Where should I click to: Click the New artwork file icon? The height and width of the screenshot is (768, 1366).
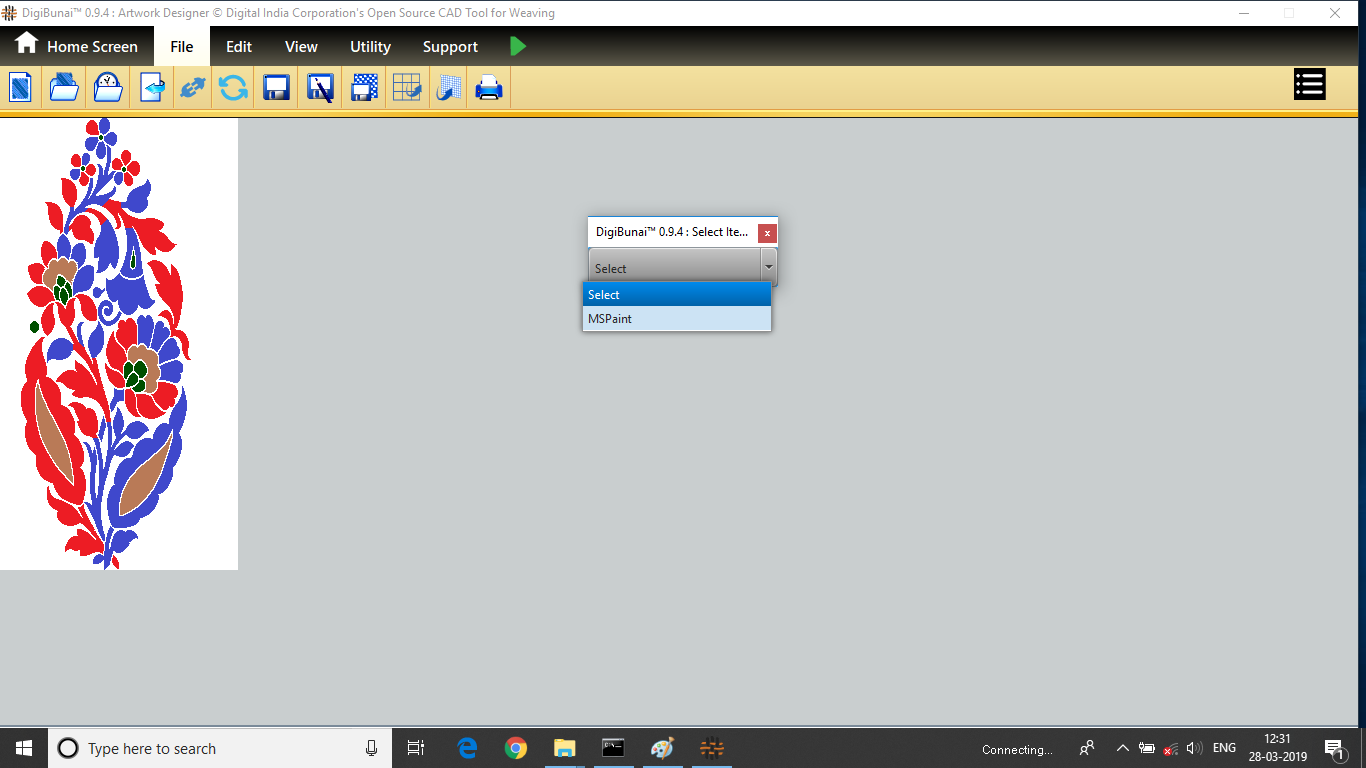(x=21, y=88)
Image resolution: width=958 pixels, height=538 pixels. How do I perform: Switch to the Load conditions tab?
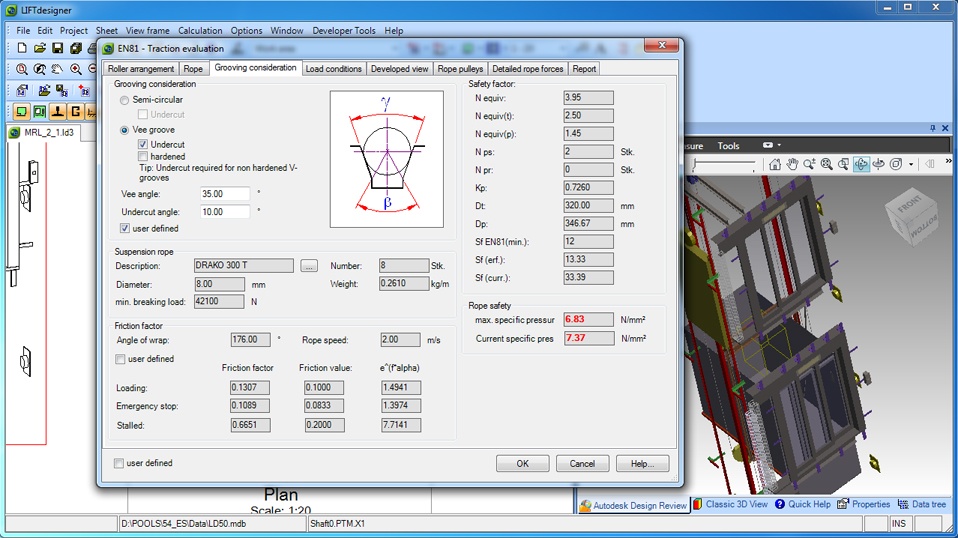click(334, 69)
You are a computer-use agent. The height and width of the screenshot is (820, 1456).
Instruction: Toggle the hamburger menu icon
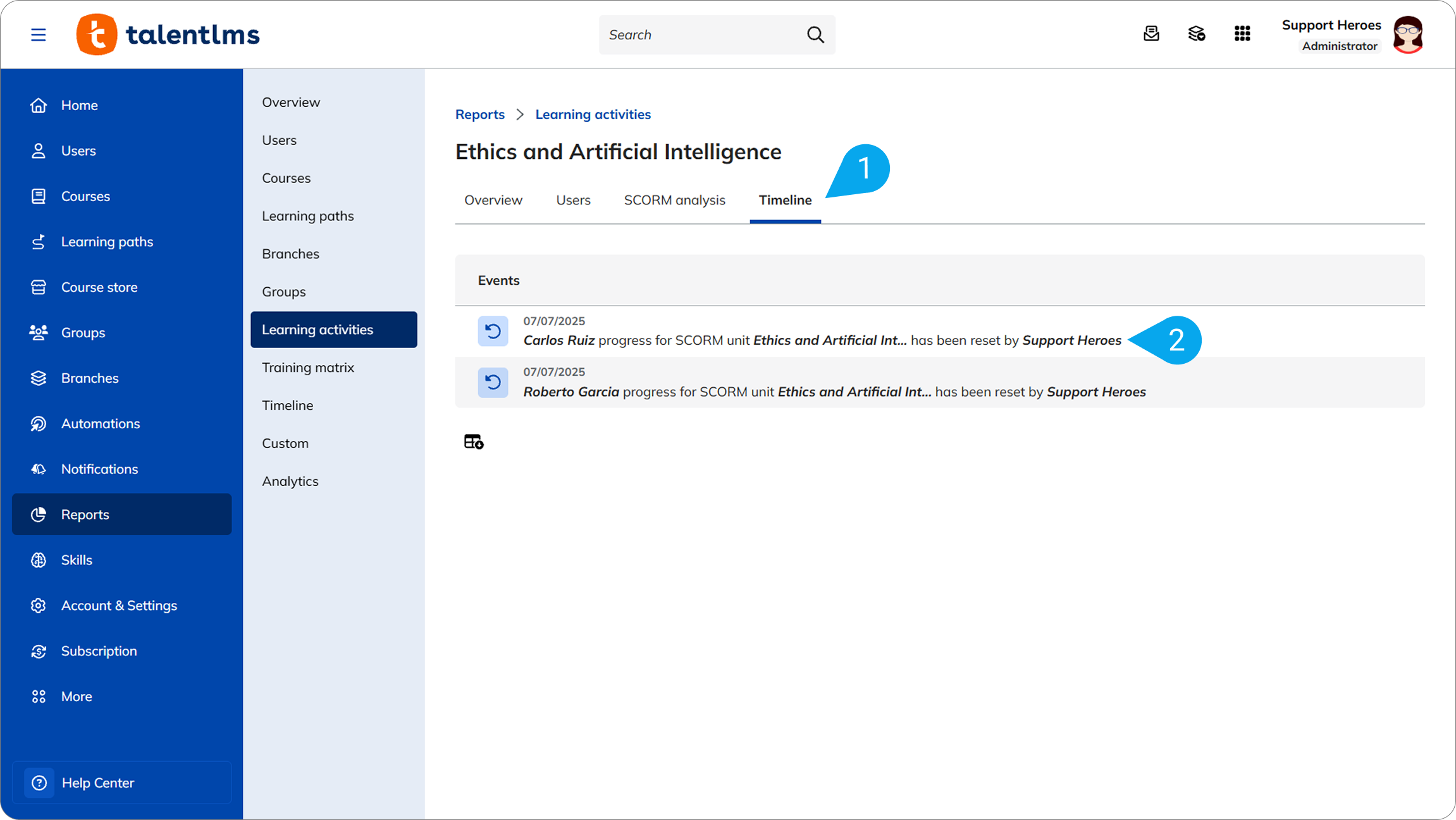(x=39, y=35)
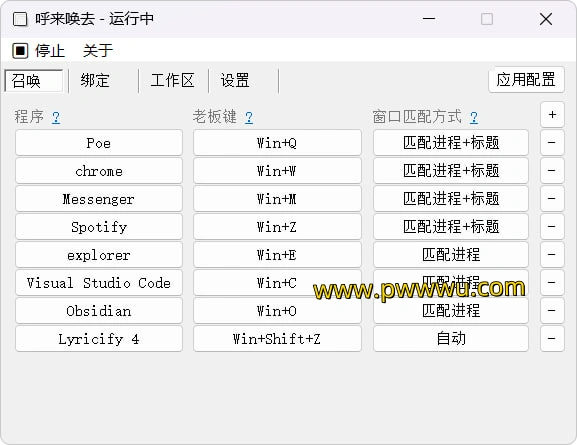Switch to the 工作区 tab
Image resolution: width=577 pixels, height=445 pixels.
click(x=172, y=81)
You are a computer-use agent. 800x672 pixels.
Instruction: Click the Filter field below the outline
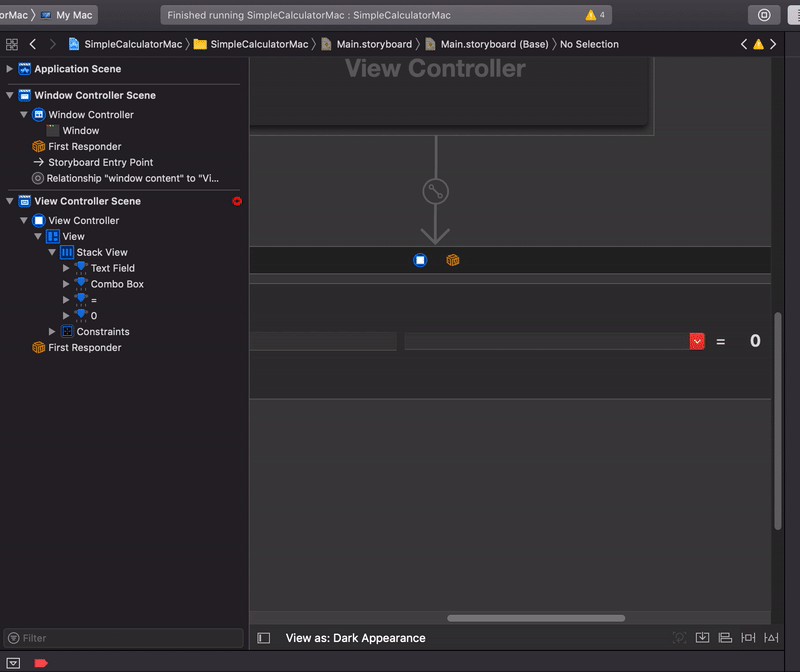pos(120,638)
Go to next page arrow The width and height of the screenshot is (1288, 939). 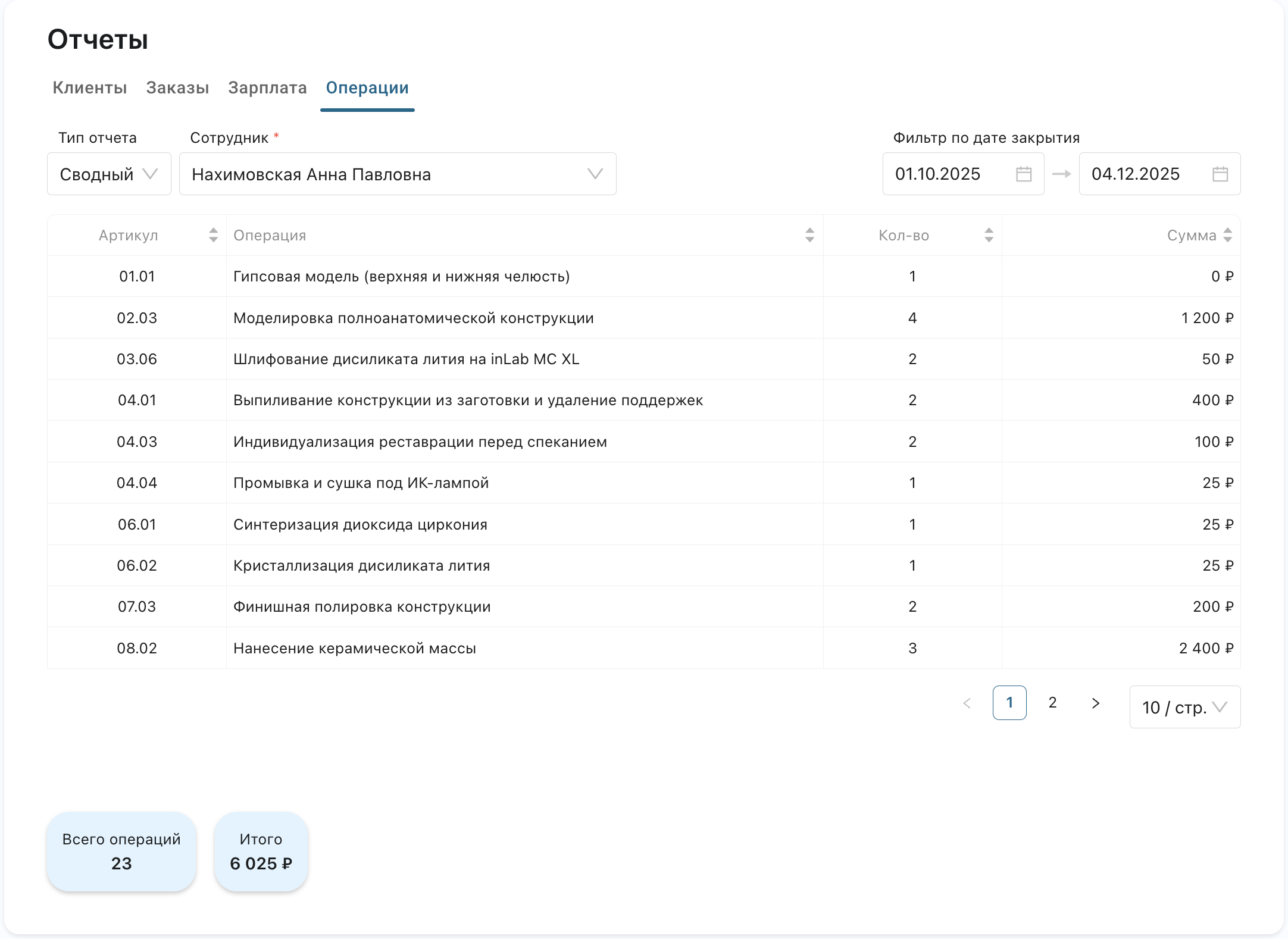pyautogui.click(x=1095, y=703)
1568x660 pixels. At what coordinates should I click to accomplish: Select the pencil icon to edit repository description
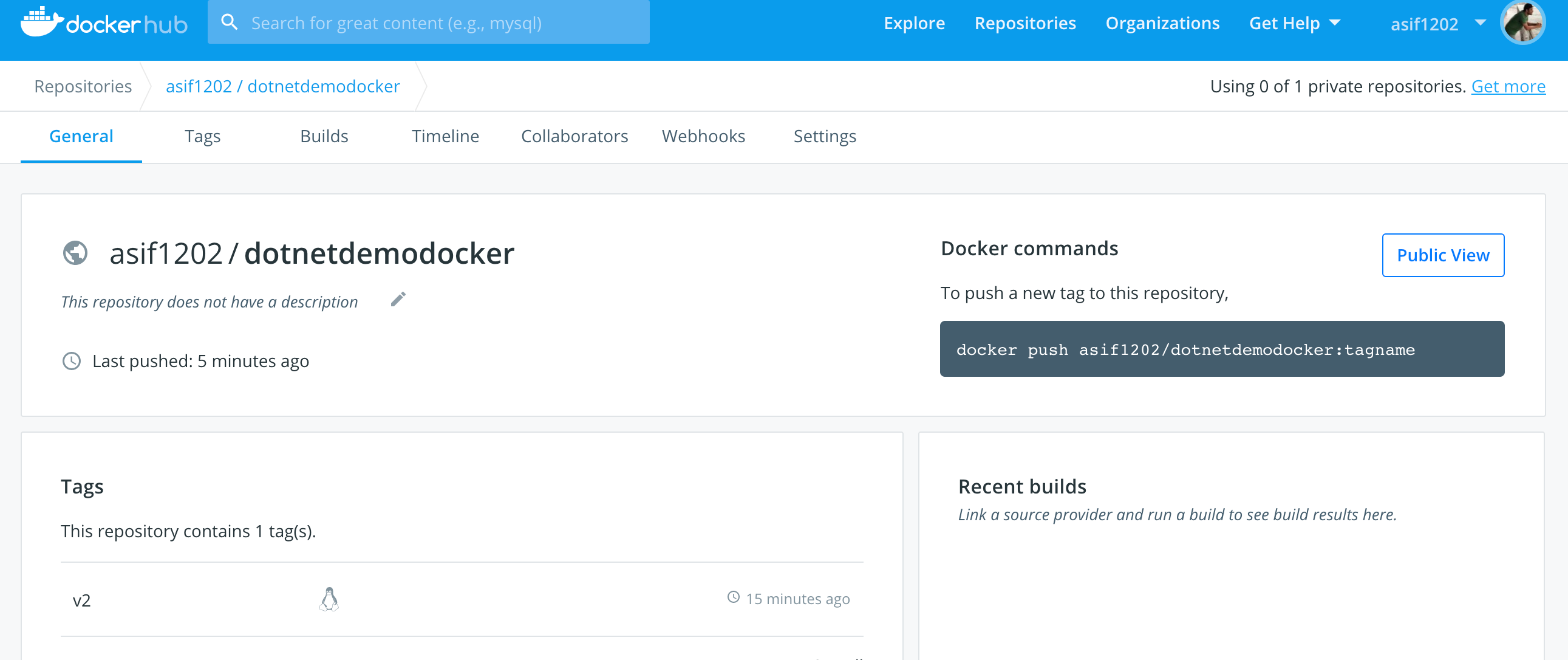click(x=399, y=298)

•••

Directions for this task:
Reproduce the lines verbatim, beginning with the line that contains "You are a computer-use agent. The" and ending after the line that contains "pos(120,638)". Omit the pictures from your answer.

Result of the exercise:
You are a computer-use agent. The height and width of the screenshot is (820, 1456).
Instruction: Toggle the hamburger menu icon
(x=39, y=35)
Switch to the 工作区 tab
Image resolution: width=577 pixels, height=445 pixels.
click(x=172, y=81)
You are a computer-use agent. 800x672 pixels.
Instruction: Click the Filter field below the outline
pos(120,638)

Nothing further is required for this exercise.